TARANTO – L‘Ilva può tornare ad utilizzare gli impianti dell’area a caldo, dissequestrati con il decreto del Governo ma tutti i prodotti finiti già lavorati prima del 3 dicembre restano confiscati. Tra politica (il decreto del Governo) e magistratura, la situazione all’Ilva è questa: riparte la produzione con le cautele imposte dai magistrati, restano a terra migliaia di pallet  (i bancali di legno) pieni di bobine d’acciaio, laminati, lamiere destinati  alla vendita. E in un settore che lavora con il modello “just in time”, cioè senza scorte, la penuria di beni prodotti avrà un impatto devastante.

“La mancanza di acciaio in misura così rilevante avrebbe effetti pesanti e costosi per intere filiere di trasformazione”, afferma Sergio Cofferati su Blitzquotidiano.
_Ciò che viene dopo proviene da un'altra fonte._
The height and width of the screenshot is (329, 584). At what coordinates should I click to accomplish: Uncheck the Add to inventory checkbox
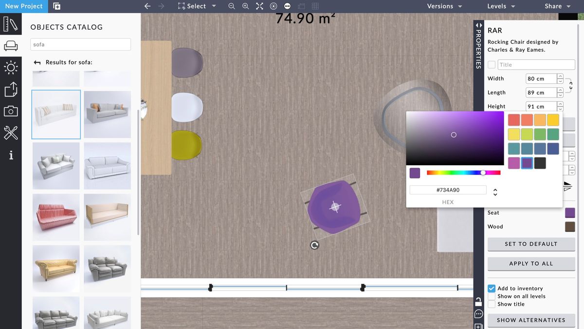tap(492, 288)
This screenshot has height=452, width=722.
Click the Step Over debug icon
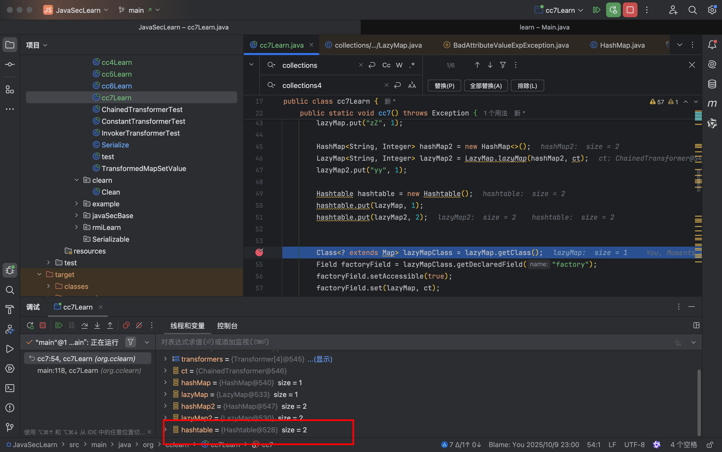85,326
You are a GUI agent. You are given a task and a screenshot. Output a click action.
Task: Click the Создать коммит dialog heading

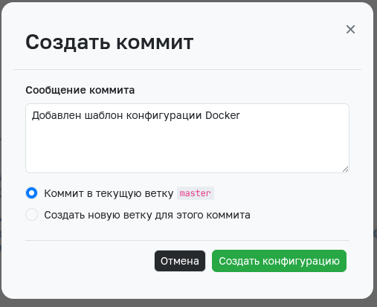click(109, 42)
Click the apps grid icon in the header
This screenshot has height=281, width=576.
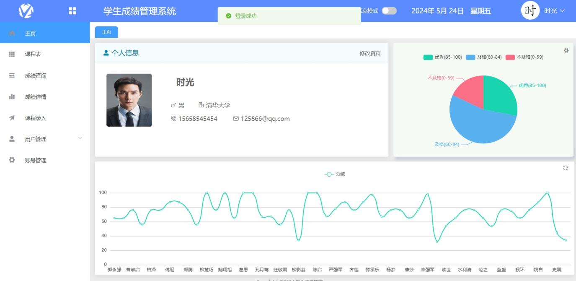[72, 10]
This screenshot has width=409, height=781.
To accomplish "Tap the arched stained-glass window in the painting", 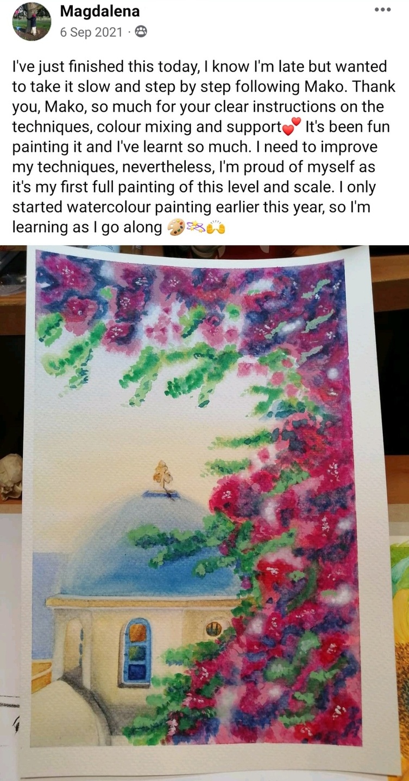I will pos(135,652).
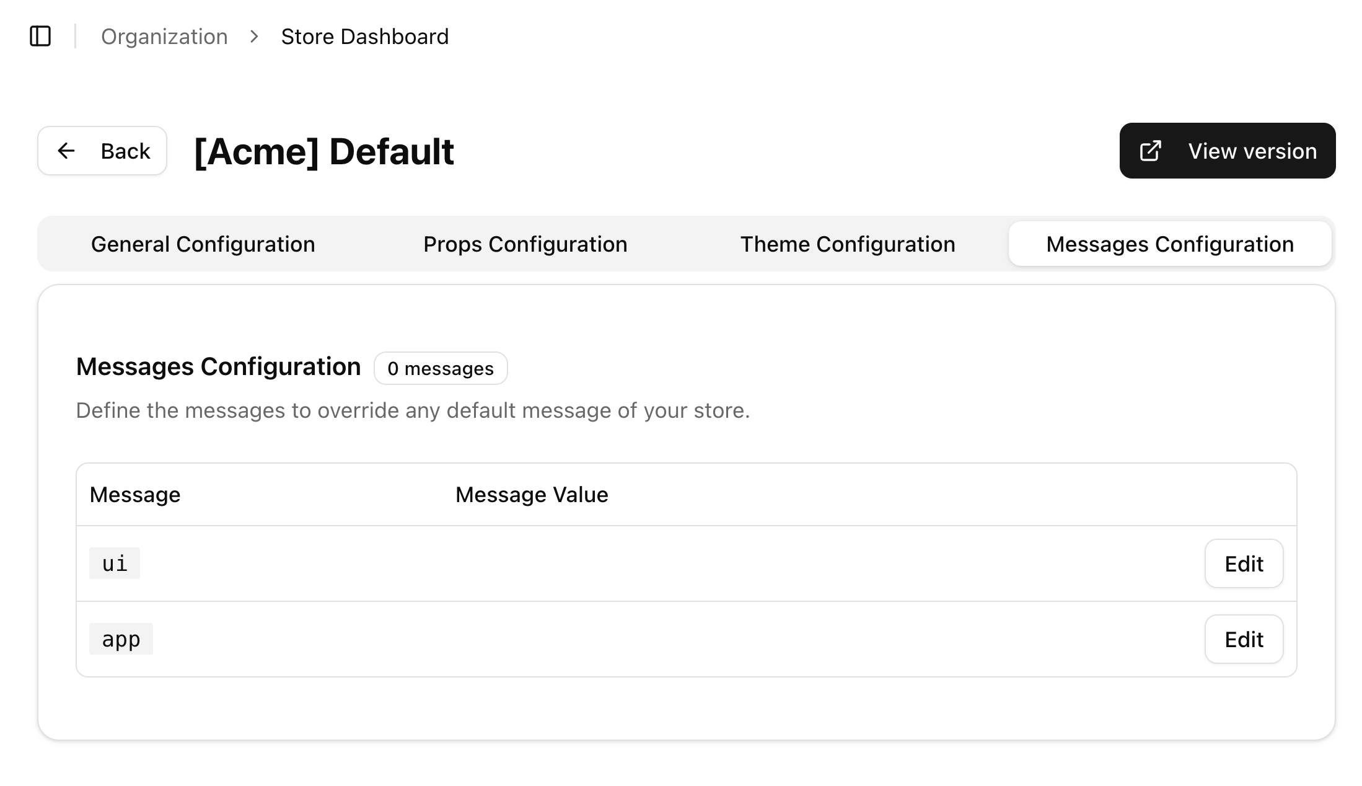Edit the app message entry
This screenshot has height=786, width=1362.
(1244, 638)
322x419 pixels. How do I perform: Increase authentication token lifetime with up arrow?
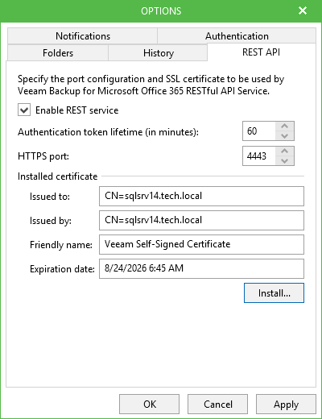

A cominciare dagli stabilimenti di Genova-Cornigliano, con tutti i rischi per i possibili risvolti sociali, per i quali le prefetture sono già in stato di allarme. Facciamo il punto sulla vicenda, in attesa che il Gip si pronunci oggi (6 dicembre) sulla questione capitale dello sblocco della confisca sui prodotti.

Dopo poco più di quattro mesi l’Ilva torna materialmente in possesso degli impianti dell’area a caldo sequestrati il 26 luglio nell’inchiesta per disastro ambientale, ma la situazione in fabbrica resta a dir poco problematica. La Procura ha restituito gli impianti all’azienda, applicando quanto indicato nel decreto legge varato il 3 dicembre, precisando che resta fermo il vincolo del sequestro. Ma ha detto ‘no’ alla richiesta aziendale di riavere anche i prodotti finiti e semilavorati (1.800 tonnellate) pronti per essere commercializzati e giacenti sulle banchine dell’area portuale, sequestrati il 26 novembre.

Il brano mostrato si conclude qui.